There is also the problem of unpleasant fiscal arithmetic being used by the federal ministry of finance since 1995, to manipulate fiscal operation. This is to ameliorate fiscal surplus and convince the International Finance Institutions that its fiscal position is healthy. According to CBN  , “iin arriving at N1, 100.0m budget surplus in 1995 as announced in the 1996 budget statement, the Federal Government utilized its statutory share of N38, 000.00M in the AFEM International profits to offset part of its indebtedness to the CBN, although no such mandate was issued. However, the N38, 000.00M was N1010.00M lower that net credit from the banking system to government.

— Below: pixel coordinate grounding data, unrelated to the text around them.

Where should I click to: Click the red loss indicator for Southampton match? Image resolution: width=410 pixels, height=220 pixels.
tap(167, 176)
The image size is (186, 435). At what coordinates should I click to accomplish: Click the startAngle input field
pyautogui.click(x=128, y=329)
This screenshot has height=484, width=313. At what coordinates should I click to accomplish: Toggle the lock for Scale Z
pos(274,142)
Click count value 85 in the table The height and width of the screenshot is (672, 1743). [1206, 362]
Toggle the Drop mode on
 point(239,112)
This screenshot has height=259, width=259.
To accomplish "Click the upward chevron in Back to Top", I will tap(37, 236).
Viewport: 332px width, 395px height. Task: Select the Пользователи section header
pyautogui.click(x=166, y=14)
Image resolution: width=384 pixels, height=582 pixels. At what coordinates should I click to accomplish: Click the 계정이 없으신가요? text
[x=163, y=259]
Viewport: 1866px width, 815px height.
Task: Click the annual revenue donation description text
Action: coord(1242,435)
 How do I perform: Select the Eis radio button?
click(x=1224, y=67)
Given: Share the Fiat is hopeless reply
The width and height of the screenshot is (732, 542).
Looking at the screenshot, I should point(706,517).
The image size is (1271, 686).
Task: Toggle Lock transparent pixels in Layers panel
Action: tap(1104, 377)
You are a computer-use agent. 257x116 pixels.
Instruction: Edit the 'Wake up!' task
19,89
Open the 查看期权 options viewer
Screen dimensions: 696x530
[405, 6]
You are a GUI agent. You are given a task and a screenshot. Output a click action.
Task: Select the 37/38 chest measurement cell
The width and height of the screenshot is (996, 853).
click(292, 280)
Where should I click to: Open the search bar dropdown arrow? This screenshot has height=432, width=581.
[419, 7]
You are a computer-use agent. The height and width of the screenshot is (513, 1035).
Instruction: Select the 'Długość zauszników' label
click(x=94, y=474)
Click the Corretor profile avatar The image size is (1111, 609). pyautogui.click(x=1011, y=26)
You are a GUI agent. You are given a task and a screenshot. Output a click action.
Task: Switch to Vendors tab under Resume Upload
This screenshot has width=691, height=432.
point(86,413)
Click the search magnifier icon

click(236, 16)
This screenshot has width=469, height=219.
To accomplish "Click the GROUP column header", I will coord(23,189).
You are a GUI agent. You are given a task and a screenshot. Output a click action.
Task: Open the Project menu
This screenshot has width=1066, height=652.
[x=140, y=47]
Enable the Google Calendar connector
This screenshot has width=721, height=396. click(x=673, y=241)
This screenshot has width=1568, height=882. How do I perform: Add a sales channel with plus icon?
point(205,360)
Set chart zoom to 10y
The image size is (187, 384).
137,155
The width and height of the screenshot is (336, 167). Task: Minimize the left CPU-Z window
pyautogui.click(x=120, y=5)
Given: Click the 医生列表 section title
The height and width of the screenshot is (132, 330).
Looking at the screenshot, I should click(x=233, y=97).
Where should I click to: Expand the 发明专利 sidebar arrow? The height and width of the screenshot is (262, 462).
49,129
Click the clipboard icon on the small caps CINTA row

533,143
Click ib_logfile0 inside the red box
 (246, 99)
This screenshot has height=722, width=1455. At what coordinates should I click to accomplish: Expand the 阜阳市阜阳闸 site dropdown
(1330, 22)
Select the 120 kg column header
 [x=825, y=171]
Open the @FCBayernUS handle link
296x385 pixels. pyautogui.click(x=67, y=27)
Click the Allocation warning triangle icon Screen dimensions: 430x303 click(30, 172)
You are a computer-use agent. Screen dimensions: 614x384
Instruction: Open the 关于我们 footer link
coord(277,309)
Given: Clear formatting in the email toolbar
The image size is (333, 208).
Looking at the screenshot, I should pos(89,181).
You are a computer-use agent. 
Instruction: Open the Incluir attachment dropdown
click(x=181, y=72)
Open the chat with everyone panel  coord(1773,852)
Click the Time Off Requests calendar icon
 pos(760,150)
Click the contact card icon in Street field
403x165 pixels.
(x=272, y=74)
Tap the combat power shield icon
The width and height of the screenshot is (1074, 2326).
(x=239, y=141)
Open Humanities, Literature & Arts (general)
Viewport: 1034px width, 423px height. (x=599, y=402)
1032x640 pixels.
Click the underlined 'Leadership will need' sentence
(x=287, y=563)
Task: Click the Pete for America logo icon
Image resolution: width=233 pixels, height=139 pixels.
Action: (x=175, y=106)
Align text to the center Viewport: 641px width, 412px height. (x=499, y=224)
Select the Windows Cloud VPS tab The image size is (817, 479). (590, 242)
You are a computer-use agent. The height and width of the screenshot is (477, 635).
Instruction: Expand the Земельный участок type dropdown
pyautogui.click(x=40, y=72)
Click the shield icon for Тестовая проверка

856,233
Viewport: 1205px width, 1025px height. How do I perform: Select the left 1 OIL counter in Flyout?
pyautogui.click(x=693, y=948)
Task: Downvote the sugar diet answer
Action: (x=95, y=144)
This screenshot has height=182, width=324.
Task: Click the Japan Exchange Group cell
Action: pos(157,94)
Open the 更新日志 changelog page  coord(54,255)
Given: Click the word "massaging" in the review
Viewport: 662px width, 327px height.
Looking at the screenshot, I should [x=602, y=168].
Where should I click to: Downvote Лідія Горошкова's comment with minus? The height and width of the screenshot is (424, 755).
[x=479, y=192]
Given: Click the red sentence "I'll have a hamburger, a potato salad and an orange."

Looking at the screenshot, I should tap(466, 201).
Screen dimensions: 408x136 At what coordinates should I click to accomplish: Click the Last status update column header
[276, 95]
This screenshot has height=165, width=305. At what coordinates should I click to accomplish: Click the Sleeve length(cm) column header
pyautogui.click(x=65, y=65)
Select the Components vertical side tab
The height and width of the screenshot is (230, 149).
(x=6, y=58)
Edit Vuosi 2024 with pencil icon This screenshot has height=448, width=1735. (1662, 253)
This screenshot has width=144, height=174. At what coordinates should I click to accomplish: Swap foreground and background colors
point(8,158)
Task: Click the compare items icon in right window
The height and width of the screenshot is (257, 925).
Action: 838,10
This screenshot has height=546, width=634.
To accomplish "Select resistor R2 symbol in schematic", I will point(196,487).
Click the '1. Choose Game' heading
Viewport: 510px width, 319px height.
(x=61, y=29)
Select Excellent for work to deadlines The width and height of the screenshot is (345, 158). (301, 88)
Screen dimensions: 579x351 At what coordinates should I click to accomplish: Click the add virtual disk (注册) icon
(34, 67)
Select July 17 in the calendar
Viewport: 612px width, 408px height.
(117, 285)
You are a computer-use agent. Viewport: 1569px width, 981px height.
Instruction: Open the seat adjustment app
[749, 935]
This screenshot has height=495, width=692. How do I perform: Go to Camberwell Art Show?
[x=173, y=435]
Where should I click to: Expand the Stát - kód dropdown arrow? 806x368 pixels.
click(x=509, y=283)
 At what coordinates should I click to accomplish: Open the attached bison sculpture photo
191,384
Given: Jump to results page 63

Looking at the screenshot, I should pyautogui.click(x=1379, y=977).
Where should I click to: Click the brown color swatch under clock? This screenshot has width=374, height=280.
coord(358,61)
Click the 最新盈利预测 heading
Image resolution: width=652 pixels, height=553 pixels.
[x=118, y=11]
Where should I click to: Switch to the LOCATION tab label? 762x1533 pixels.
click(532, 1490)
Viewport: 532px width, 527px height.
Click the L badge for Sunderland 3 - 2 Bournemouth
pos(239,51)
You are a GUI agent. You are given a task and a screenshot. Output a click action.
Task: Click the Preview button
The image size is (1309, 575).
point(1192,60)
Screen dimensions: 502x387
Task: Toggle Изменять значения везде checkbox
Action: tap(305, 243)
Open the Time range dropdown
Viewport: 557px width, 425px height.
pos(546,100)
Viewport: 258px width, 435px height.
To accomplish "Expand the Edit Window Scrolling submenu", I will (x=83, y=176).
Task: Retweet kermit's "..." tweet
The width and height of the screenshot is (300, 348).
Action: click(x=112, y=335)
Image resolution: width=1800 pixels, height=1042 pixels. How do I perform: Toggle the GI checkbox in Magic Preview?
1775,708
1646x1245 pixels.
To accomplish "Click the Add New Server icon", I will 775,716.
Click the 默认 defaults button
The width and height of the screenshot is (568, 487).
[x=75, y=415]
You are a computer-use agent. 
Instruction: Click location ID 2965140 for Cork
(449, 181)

When added to N5, 682.6m [US $258.3M] external financing. The overall deficit of the Federal Government would add up to N6, 752.6M. This represent a deficit crop ratio of –0.5 in 1995. However, given public reprimand from the Federal Ministry of Finance, The CBN in its 1996 annual report reversed itself and gave a fiscal surplus of N1, 000M or 0.1% GDP. Also, in 1996 a fiscal manipulation surplus as N37, 049M or 1.6% of GDP. This is made up of operational surplus of N11 billion and retained unutilized excess crude oil sales over the budgeted price amounting to N2 billion. The government went further, in its 1997 budget, to explain that the operational surplus was arrived at after taking into consideration on extra-budgeting expenditure, in spite also of N15 billion short fall in Federal Government independent revenue and an increase of N8 billion in respect of domestic debt charge [see Anyanwu 1997] .
Therefore, the question of exactly how much fiscal deficit negatively affects the economy of Nigeria or rather, what is the impact of fiscal deficit on the economy. What impact has fiscal management policies made to the economy? These are some of the questions this study attempts to answer.
OBJECTIVE OF THE STUDY
The main objective of this study is to critically analyze the impact of fiscal deficit on economic growth in Nigeria.
The specific objectives are as follows:
1. To provide solution to the government’s extra-budgetary spending problems over the years.
2. To identify the impact of fiscal deficit on economic development and performance in Nigeria.
3. To examine various strategies and policies in relation to fiscal deficit and their effectiveness.
4. To determine the effects of fiscal deficit on various sectors of the economy.
The hypothesis of this study is formulated to facilitate the study and also to form a foundation on which the study is based.
The null hypothesis therefore includes:
1. Fiscal deficit has a significant effect on economic growth and performance of any developing country even including Nigeria.
2. The fiscal deficit management strategies adopted in developing countries including Nigeria have not been effective in solving the country’s current deficit problems.
The alternative hypotheses are:
1. Fiscal deficit does not have adverse effect on economic growth and performance of any developing countries including Nigeria have been effective in solving the country’s current account deficit problem.
2. The fiscal deficit management adopted in developing countries including Nigeria have been effective in solving the country’s current account deficit problem.
SIGNIFICANCE OF THE STUDY
This study will throw more light into the fact that fiscal deficit siphon funds from the private sector investment retarding growth and ultimately reducing the standards of living. Fiscal deficits also create potentially large burdens on future generations, as workers may be rapidly expanding elderly population. Fiscal deficit can trigger disruptive movement in interest rates and exchange rates, as highly indebted countries become increasingly vulnerable to global market forces.
SCOPE OF THE STUDY
The study will cover the period of 1990-2009 [both for the developing countries] and Nigeria in particular.